START Exercise input

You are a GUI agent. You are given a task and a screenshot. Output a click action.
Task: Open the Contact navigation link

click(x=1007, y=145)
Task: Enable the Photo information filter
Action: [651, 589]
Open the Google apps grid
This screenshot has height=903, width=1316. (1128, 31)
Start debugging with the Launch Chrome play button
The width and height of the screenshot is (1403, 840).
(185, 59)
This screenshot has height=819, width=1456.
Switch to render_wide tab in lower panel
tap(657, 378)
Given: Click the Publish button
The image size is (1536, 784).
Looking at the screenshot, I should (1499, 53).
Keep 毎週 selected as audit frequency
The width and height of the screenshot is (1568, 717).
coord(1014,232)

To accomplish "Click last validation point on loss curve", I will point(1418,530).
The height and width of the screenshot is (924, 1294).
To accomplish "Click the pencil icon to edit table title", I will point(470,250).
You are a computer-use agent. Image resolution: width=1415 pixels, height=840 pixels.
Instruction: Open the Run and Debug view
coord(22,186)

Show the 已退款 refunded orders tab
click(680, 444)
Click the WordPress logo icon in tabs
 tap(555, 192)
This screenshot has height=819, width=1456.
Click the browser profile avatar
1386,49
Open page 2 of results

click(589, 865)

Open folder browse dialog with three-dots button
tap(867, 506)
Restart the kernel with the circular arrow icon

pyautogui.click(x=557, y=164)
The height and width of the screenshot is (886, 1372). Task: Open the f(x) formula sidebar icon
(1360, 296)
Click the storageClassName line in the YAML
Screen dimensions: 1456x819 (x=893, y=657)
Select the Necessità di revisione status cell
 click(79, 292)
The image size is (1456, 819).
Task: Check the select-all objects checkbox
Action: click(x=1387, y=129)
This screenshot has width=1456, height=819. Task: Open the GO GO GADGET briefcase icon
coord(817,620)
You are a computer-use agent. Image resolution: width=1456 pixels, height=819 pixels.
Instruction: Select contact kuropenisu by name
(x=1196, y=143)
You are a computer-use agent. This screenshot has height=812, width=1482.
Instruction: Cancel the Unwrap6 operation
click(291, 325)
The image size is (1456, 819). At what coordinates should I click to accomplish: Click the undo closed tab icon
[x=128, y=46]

END Exercise input

Scan the records for the string "agent" and report each line where it occurs.

== Solution for this problem ==
You are a GUI agent. You are given a task and a screenshot. Output a click action.
You are a computer-use agent. Image resolution: width=1415 pixels, height=840 pixels.
You are a computer-use agent. Image resolution: width=1456 pixels, height=819 pixels.
You are a computer-use agent. This screenshot has height=812, width=1482.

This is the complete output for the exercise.